Goal:
Lay out the listing as a JSON list of strings, one string per line and blank lines omitted, starting at its first line and ending at the line that contains "tap(1414, 46)".

Input material:

=====

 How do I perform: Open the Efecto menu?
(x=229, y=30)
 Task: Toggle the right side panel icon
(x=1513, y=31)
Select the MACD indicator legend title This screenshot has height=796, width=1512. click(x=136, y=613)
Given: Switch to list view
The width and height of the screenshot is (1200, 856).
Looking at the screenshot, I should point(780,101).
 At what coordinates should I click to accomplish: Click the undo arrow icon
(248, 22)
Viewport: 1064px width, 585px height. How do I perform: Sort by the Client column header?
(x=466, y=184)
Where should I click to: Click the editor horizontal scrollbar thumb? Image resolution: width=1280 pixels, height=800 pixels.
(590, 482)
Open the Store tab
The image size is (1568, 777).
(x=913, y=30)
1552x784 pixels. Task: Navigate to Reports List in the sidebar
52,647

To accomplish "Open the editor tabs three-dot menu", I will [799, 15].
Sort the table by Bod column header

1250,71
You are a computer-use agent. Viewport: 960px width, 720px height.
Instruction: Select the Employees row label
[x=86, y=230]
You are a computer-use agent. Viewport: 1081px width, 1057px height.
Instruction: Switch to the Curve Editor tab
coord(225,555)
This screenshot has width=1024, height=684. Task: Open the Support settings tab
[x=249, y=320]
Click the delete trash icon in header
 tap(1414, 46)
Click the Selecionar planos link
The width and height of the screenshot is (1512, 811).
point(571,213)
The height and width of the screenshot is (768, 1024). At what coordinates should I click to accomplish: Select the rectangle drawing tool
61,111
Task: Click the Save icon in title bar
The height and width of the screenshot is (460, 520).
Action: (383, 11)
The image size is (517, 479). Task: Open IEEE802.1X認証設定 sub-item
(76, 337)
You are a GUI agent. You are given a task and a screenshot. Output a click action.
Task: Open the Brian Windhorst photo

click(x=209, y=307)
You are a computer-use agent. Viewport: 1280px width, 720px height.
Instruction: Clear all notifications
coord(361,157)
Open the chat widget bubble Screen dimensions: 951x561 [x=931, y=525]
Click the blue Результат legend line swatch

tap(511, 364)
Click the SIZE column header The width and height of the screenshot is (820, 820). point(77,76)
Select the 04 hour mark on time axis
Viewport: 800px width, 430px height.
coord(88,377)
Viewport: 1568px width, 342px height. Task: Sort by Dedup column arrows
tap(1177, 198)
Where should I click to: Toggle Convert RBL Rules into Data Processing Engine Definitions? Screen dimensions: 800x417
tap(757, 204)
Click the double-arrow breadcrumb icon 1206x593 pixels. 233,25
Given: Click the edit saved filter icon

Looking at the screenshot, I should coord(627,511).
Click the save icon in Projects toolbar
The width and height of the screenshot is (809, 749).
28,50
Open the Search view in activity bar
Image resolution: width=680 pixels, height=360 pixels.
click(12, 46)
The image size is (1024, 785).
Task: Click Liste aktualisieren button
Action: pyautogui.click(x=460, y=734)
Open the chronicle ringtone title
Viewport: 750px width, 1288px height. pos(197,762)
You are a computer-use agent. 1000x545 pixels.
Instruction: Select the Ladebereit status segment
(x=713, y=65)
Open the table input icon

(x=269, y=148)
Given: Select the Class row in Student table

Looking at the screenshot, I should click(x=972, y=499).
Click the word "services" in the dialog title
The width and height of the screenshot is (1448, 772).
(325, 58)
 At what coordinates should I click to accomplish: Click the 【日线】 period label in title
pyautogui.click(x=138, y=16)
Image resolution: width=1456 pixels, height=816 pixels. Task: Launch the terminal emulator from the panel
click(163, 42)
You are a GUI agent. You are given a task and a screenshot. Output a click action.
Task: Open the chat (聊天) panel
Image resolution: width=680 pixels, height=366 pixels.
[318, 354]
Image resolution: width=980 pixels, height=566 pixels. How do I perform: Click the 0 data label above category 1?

=====

Full answer:
[
  " How do I perform: Open the Efecto menu?",
  "(x=229, y=30)",
  " Task: Toggle the right side panel icon",
  "(x=1513, y=31)",
  "Select the MACD indicator legend title This screenshot has height=796, width=1512. click(x=136, y=613)",
  "Given: Switch to list view",
  "The width and height of the screenshot is (1200, 856).",
  "Looking at the screenshot, I should point(780,101).",
  " At what coordinates should I click to accomplish: Click the undo arrow icon",
  "(248, 22)",
  "Viewport: 1064px width, 585px height. How do I perform: Sort by the Client column header?",
  "(x=466, y=184)",
  "Where should I click to: Click the editor horizontal scrollbar thumb? Image resolution: width=1280 pixels, height=800 pixels.",
  "(590, 482)",
  "Open the Store tab",
  "The image size is (1568, 777).",
  "(x=913, y=30)",
  "1552x784 pixels. Task: Navigate to Reports List in the sidebar",
  "52,647",
  "To accomplish \"Open the editor tabs three-dot menu\", I will [799, 15].",
  "Sort the table by Bod column header",
  "1250,71",
  "You are a computer-use agent. Viewport: 960px width, 720px height.",
  "Instruction: Select the Employees row label",
  "[x=86, y=230]",
  "You are a computer-use agent. Viewport: 1081px width, 1057px height.",
  "Instruction: Switch to the Curve Editor tab",
  "coord(225,555)",
  "This screenshot has width=1024, height=684. Task: Open the Support settings tab",
  "[x=249, y=320]",
  "Click the delete trash icon in header",
  " tap(1414, 46)"
]